» **Problem description**:
Would you copy only the lines below, from the one containing "You are a GUI" through the very last one, leaving the pictures out?
= Beginning of Section =
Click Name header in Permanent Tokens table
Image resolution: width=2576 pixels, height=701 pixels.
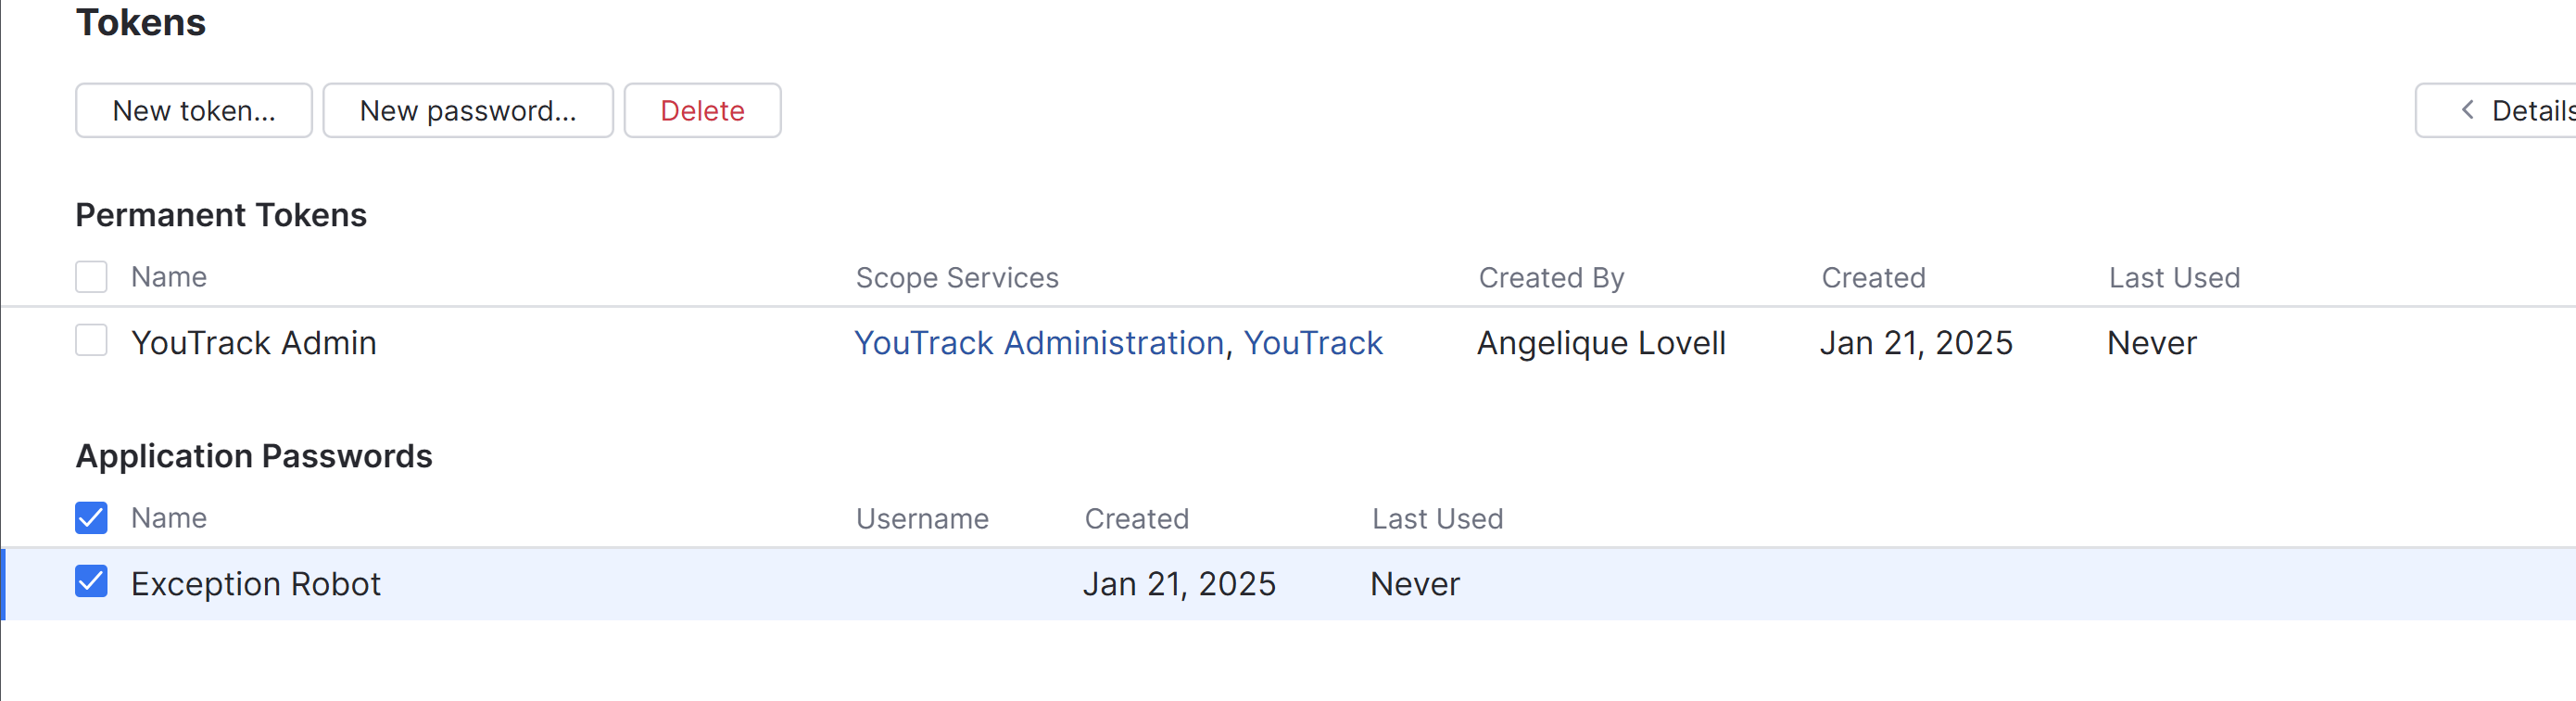[x=168, y=277]
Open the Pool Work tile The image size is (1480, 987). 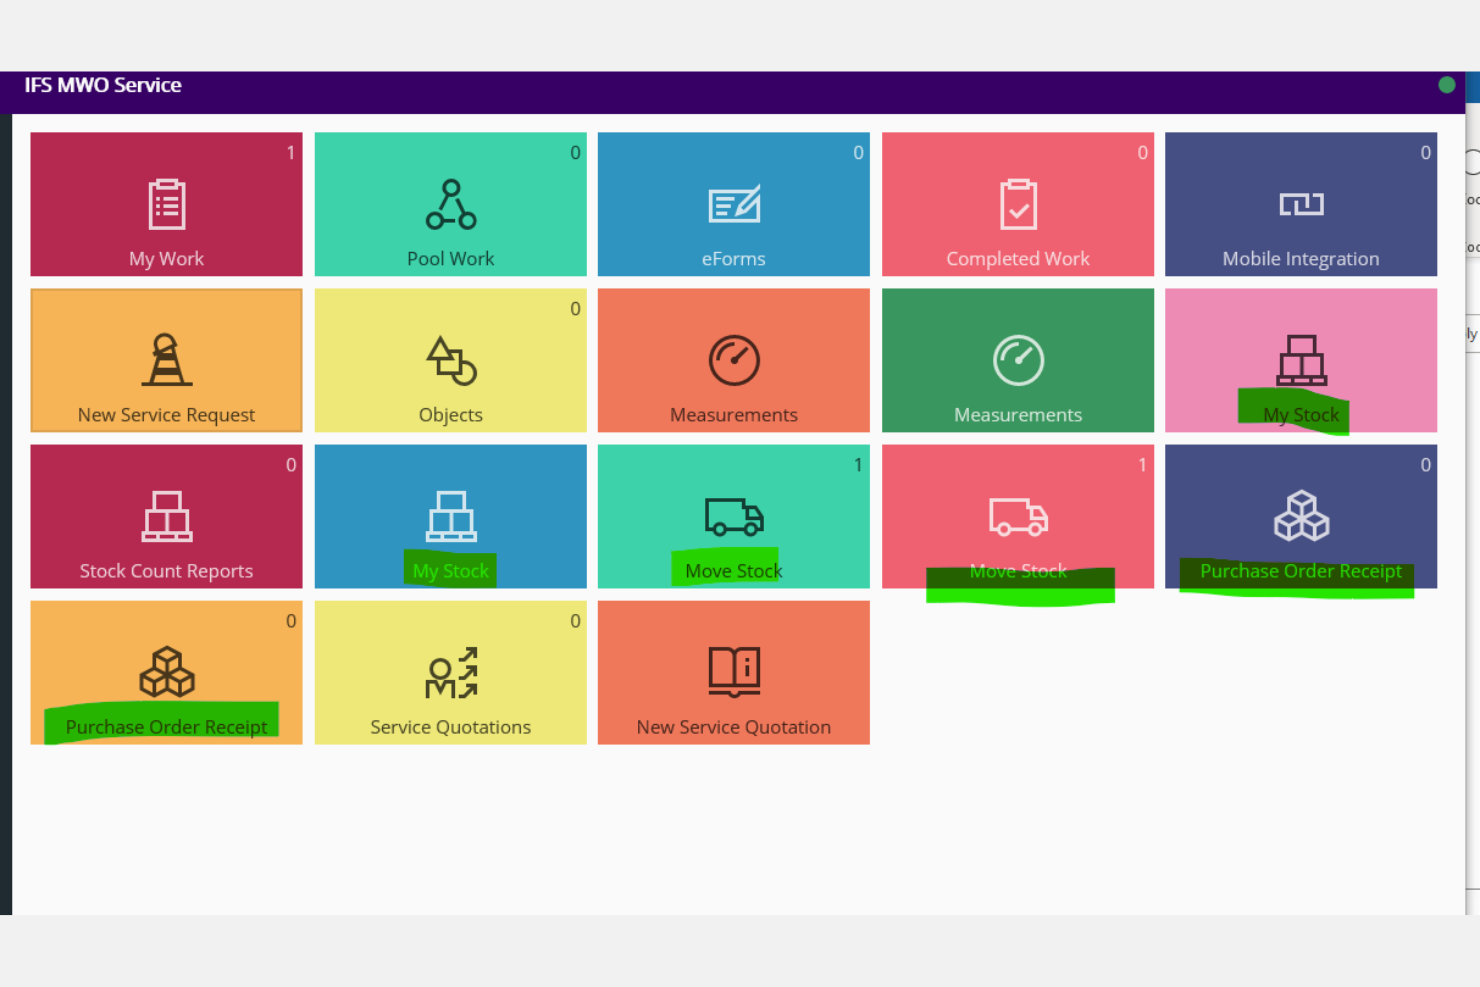point(450,205)
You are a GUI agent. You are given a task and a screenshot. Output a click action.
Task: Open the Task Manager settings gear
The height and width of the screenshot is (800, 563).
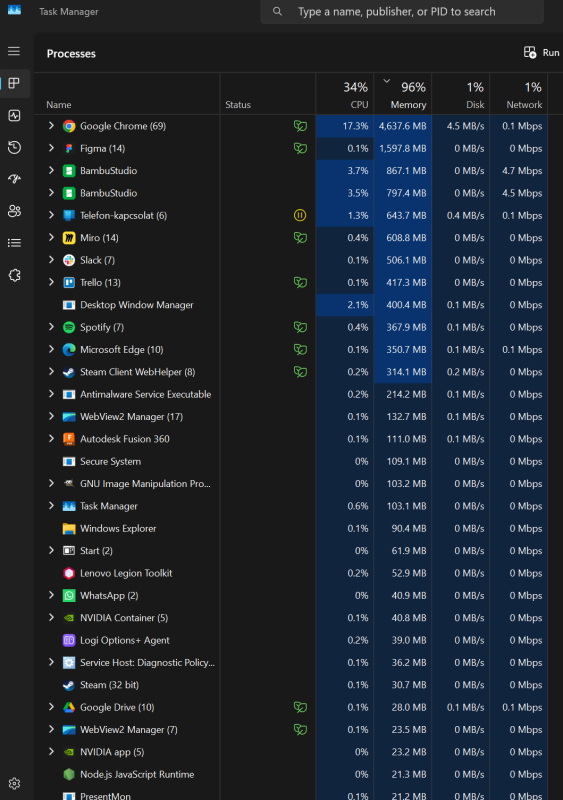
= End of Section =
» **Response below**:
You are a GUI agent. You are given a task and a screenshot. Output a click action.
Task: Open the Task Manager settings gear
The height and width of the screenshot is (800, 563).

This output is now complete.